В программе совершенствования разума был еще один, традици­онный по проблематике, аспект, связанный с проекцией этих идей в область моральной философии и практического поведения. Вопрос о возможности подчинить волю и «докультурные» страсти разуму со­провождал философию, по крайней мере, со времен Сократа и в свое­образной форме унаследован философией Нового времени. От Де­карта до Гегеля за немногими исключениями преобладала рациона­листическая трактовка взаимодействия разума и чувств, выразившаяся в возвеличивании разума и в принижении роли чувственной, аффек­тивной стороны деятельности человека как неполноценной, рудимен­тарной, природной, нуждающейся в постоянном контроле разума и подлежащей в ходе .индивидуального (а позже думали, что и истори­ческого) развития если и не устранению, то во всяком случае «мини­мизации». Познающий разум, как полагали, может и должен регули­ровать эмоционально-волевую сферу жизни. Эта общая тенденция воплощалась в философских учениях, существенно различавшихся в понимании возможностей и механизмов такого регулирования.
В дуалистической философии Декарта свободная воля как модус мыслящей субстанции считалась способной обрести абсолютную власть над страстями человека, но не непосредственно, а только с помощью разума. Воля определяется к действию тем, что разум по­знает хорошим или дурным; достаточно истинного суждения разума, чтобы поступать наилучшим образом. Спиноза, отрицавший сущест­вование свободной воли, полагал, что разум сам по себе не в состоя­нии воздействовать на аффекты, но у разума есть собственные аф­фекты, способные подавлять неразумные аффекты. По Локку, познаю­щий разум не воздействует на волю, желания и стремления человека, но во власти человека остается выбор: реализовать возникшие жела­ния немедленно или воздержаться. Различия в трактовке взаимодей­ствия разума и воли, разума и чувств, познания и целеполагания с точки зрения внутреннего содержания и взаимной полемики фило­софских учений того времени были принципиальными, но в одном отношении эти учения были однотипны: во всех речь шла о совер­шенствовании познающего разума как главного средства обретения


[38]
индивидуальной свободы, прежде всего в отношении собственных чувств и практического действия. В этом суть теорий воспитания, раз­рабатывавшихся в XVII в. и в завершенной форме представленных в педагогической системе Локка, ориентированной на создание усло­вий для разумного сознания каждым индивидом его собственных интересов и на познание им адекватных средств их достижения. В фи­лософской мысли XVIII в. идеи воспитания будут распространены на коллективного субъекта, на общество и человечество в целом в исто­рическом измерении. Пока же эта проблематика разрабатывалась пре­имущественно применительно к индивидам, и процесс воспитания в главных чертах представал как самовоспитание.

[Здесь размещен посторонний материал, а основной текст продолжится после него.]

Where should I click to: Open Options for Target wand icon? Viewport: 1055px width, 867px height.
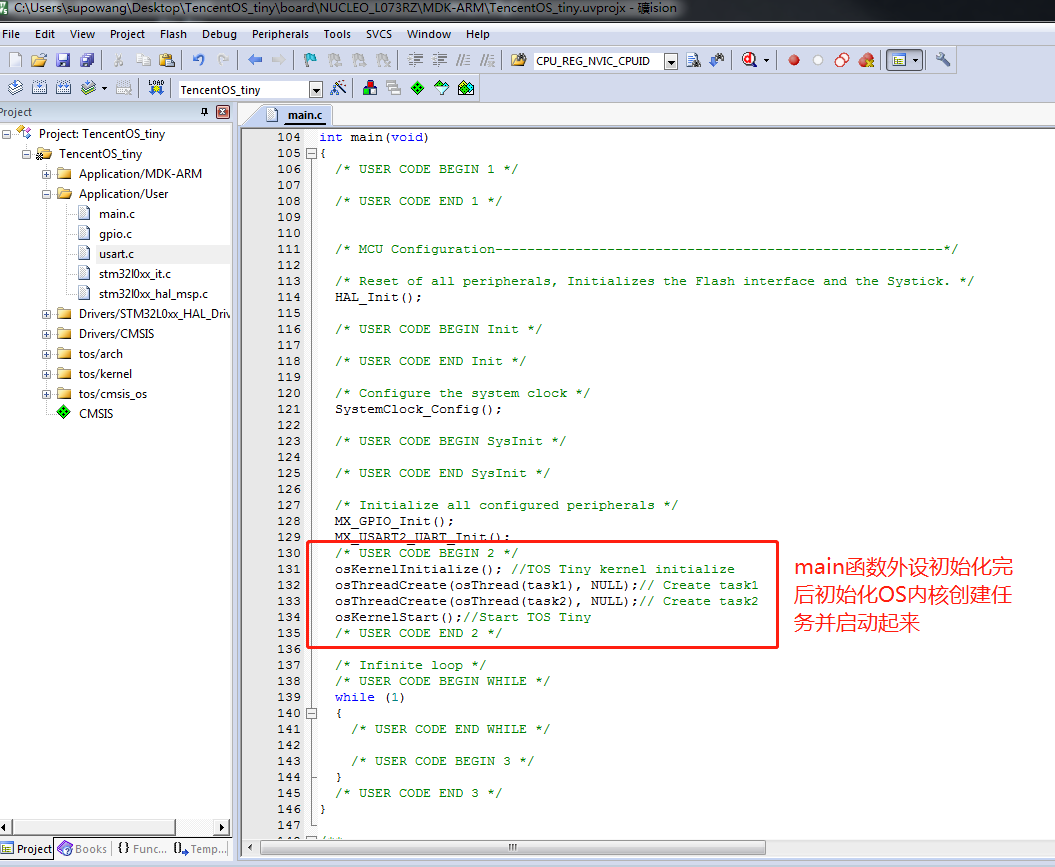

Программа культивирования разума стала первым проблемно-те­матическим направлением в философии XVII в., имевшим непосред­ственное отношение к философии культуры. Она включала три глав­ные задачи: очищение разума от предрассудков, совершенствование разумного познания с помощью методических правил и осуществле­ние разумного контроля над страстями и волей. Во всех этих задачах программа совершенствования разума интерпретировалась как тео­ретико-познавательная, гносеологическая. Культура здесь не объект, а качество «окультуренного» разума вместе с процессом его «культи­вирования».


[39]
§2. Естественное и искусственное в обществе
Одновременно с выработкой программы совершенствования по­знающего разума сложилось и иное направление, непосредственно связанное с проблематикой культуры: анализ естественного и искус­ственного в общественной жизни.

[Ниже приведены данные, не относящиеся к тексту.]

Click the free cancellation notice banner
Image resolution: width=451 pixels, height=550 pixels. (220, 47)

Известно, что понятия «природа», «естественное» радикально пре­образовывались по содержанию в рамках исторических типов фило­софии — античной, средневековой, новой, обретали различные интер­претации внутри философских направлений и отдельных систем. Зна­чения этих терминов зависят и от того, что в данном контексте предстает в качестве их антонимов, смысловых оппозиций. «Естест­венное» представало противоположностью «сверхъестественному», «чу­десному»; знание, полученное с помощью естественного разума, — божественному откровению. «Естественное» означало обычное, нор­мальное, в отличие от исключительного, чрезвычайного, или же при­сущее от природы, врожденное — в отличие от приобретенного на протяжении жизни. В философии понятие «природа» традиционно использовалось для обозначения всей совокупности существующего (космоса, универсума, мира), а также и специфического объекта есте­ственнонаучного познания, в этом смысле у Декарта «природа» — си­ноним «материи».

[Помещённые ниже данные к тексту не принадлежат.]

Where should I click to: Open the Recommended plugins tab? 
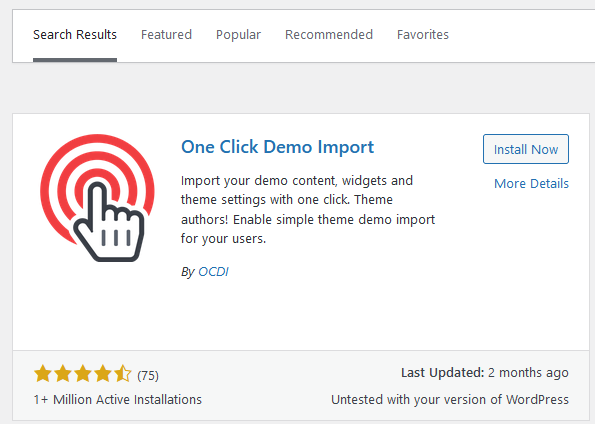pyautogui.click(x=329, y=35)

При обсуждении проблематики культуры в новоевропейской фи­лософии наиболее существенны трактовка философской категории «природа вещей» и понимание «естественного» в его противопостав­лении «искусственному». Категория природы оказалась в ряду таких понятий, как «субстанция», «сущность», и обозначала специфическую сущность данной вещи, присущую ей необходимо, выражающую


[40]
ее качественную определенность и неизменную на протяжении су­ществования вещи. Фундаментальным понятием всей социальной философии и «антропологии» Нового времени стала «природа че­ловека». Предполагалось, что эта природа в качестве специфиче­ской человеческой сущности присутствует в каждом человеке и делает его человеком; она неизменна и не зависит от обстоятельств места и времени. Признание такой, раз и навсегда данной, самото­ждественной при всех изменениях, универсальной «природы чело­века», свойственное далеко не всем эпохам и направлениям фило­софской мысли, в те времена представлялось самоочевидным. Оно сопровождалось убеждением, что из «природы человека» можно тео­ретически вывести все существенное, присущее как внеобщественному, так и общественному существованию людей. В таком случае «естественным» в жизни признается все то, что соответствует «при­роде человека».
Несколько иначе выглядело «естественное» в противопоставле­нии «искусственному», установленному. Само различение их имеет древнюю историю. Начиная с античности не составляло труда видеть, что дома и оружие, кубки и картины, часы и корабли, как и многое другое не появляются сами по себе, не произрастают «естественным образом», а производятся людьми. С позиций христианской мысли, исходившей из догмата божественного творения «из ничего», все су­ществующее является искусственным, сотворенным. Различны «мас­тера»: бог или человек, и в результате несоизмеримы по степени со­вершенства божеские и людские творения. Френсис Бэкон (1561— 1626) внешним образом как бы примкнул к этой традиции. Уверенный в духе ренессансной традиции в неограниченных возможностях че­ловека, он считал его способным усовершенствовать природу, устра­нить ее недостатки. Но и для него различие искусственного и естест­венного — это различие действующих причин, но никак не сущно­стей: ведь человек способен улучшить природу, лишь опираясь на знание ее законов и подчиняясь им, а потому созданное людьми «ис­кусственное» остается в сфере действия природных законов, и это та же природа, преобразованная искусством. Показательно, что при та­ком подходе у Бэкона все факты, относящиеся к «вещественным тех­нологиям» (в современном смысле), включая ремесла, технику, изо­бретения, входят в предмет не истории общества, а «естественной ис­тории» и естествознания.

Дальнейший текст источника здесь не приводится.